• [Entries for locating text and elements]
* * *
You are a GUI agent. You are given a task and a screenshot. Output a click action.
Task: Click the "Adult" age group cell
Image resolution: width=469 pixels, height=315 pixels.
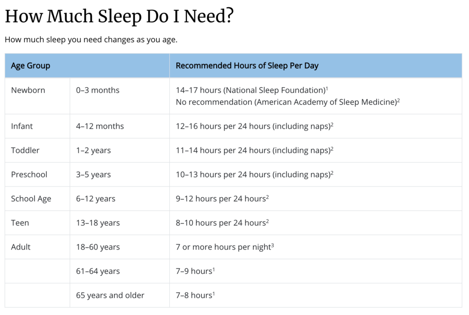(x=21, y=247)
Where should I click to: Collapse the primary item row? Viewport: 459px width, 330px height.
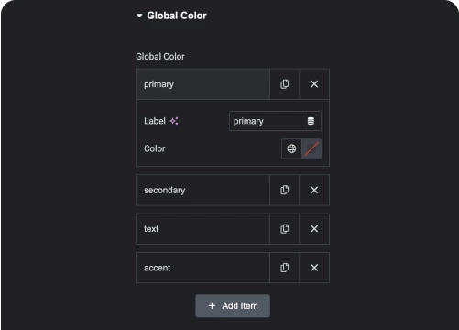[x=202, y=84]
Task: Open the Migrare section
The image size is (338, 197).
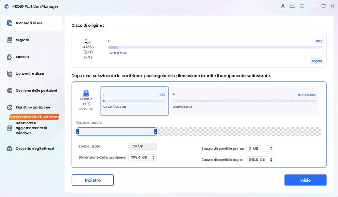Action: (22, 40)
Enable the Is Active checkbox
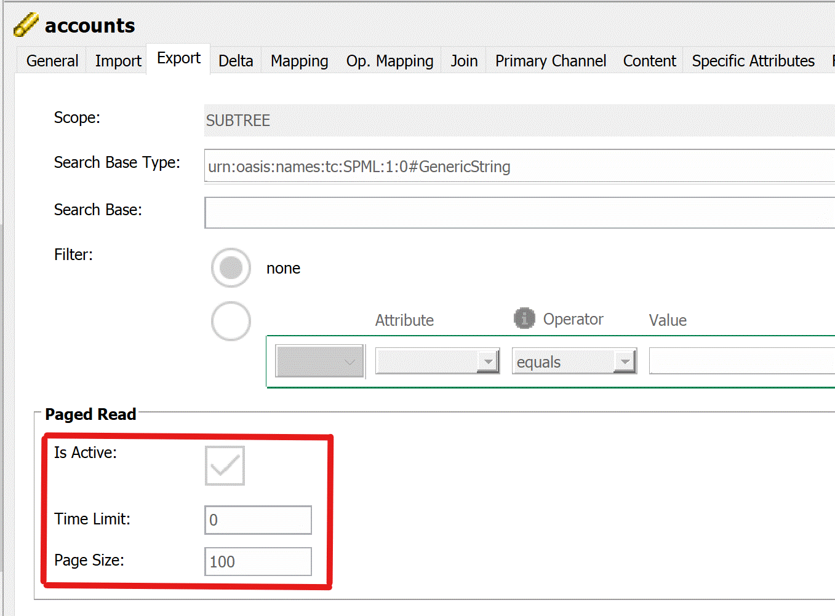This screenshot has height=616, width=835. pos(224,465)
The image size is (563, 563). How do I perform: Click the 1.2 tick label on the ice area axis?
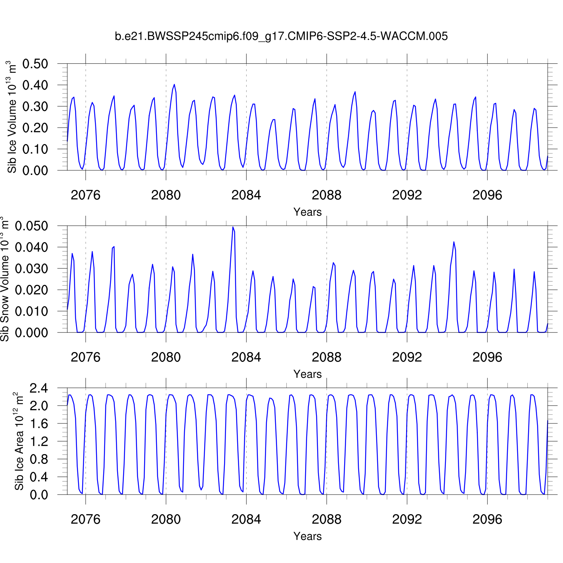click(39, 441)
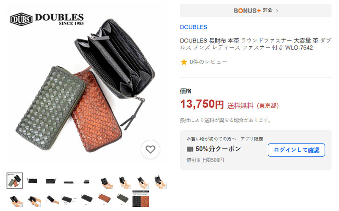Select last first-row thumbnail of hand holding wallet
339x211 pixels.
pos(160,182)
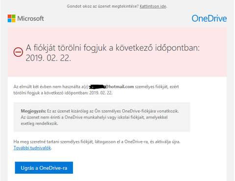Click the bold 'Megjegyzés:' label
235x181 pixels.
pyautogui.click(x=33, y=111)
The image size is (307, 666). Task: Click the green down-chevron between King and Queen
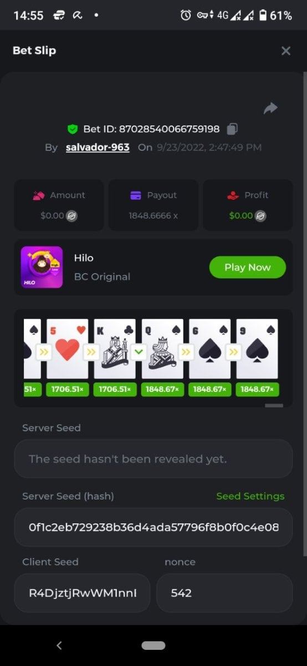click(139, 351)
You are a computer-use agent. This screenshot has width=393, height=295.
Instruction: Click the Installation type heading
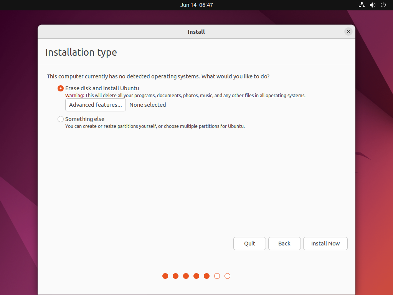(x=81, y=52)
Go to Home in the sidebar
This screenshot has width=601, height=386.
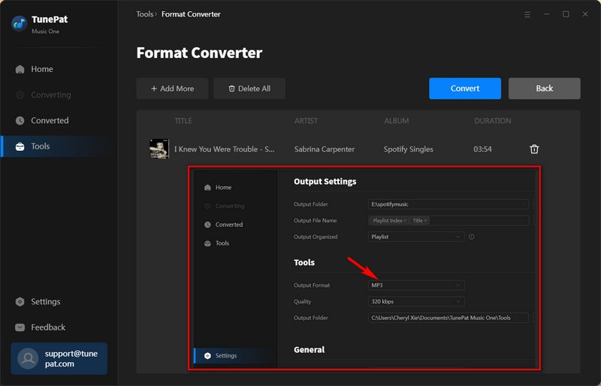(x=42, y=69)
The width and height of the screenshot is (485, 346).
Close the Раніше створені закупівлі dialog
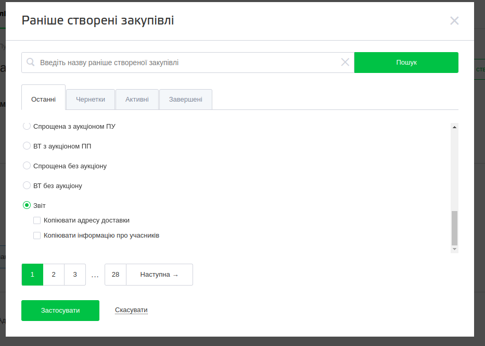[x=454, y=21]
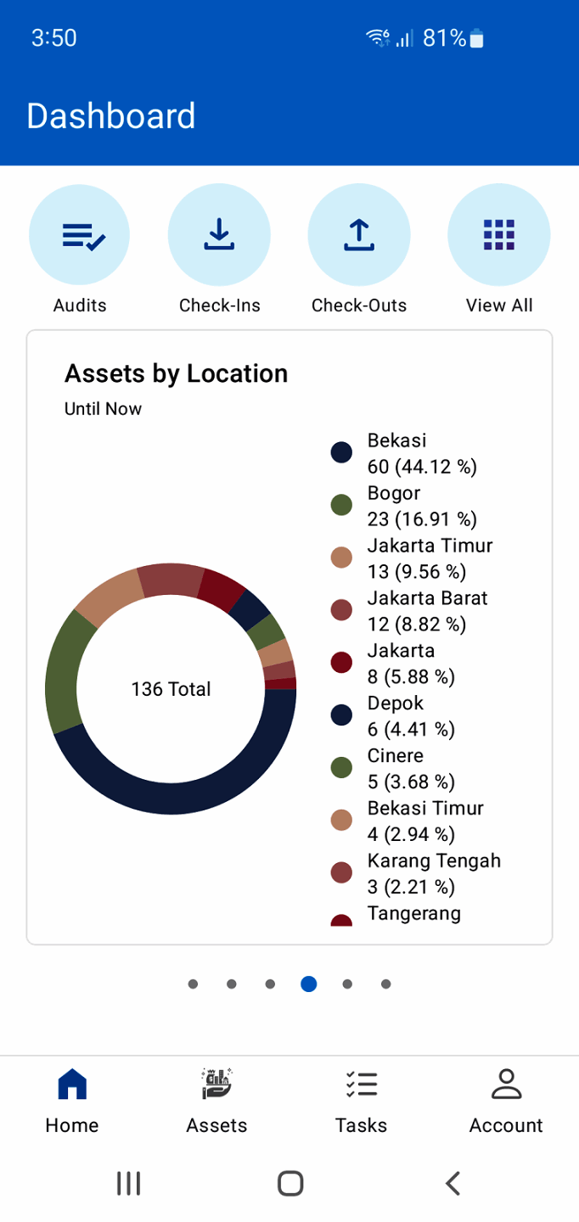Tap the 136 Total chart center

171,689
* * *
Reproduce all of the items above, switching "sidebar" to "navigation panel" and changing nothing else. Leave out the pictures.

• [REPLY]
You are a GUI agent. You are given a task and a screenshot. Output a click action.
Task: Click the "Adult" age group cell
Image resolution: width=469 pixels, height=315 pixels.
(x=21, y=247)
Where should I click to: Collapse the primary item row? Viewport: 459px width, 330px height.
[x=202, y=84]
Task: Open the Migrare section
The image size is (338, 197).
Action: (22, 40)
Enable the Is Active checkbox
This screenshot has height=616, width=835. pos(224,465)
The image size is (563, 563). How do I perform: Click the 1.2 tick label on the ice area axis?
click(39, 441)
Select last first-row thumbnail of hand holding wallet
339x211 pixels.
pos(160,182)
Click the bold 'Megjegyzés:' label
235x181 pixels.
pyautogui.click(x=33, y=111)
The image size is (307, 666). Task: Click the green down-chevron between King and Queen
click(139, 351)
You are a computer-use agent. This screenshot has width=393, height=295.
Instruction: Click the Installation type heading
(x=81, y=52)
Go to Home in the navigation panel
This screenshot has width=601, height=386.
(x=42, y=69)
The width and height of the screenshot is (485, 346).
Close the Раніше створені закупівлі dialog
[x=454, y=21]
Tap the 136 Total chart center

171,689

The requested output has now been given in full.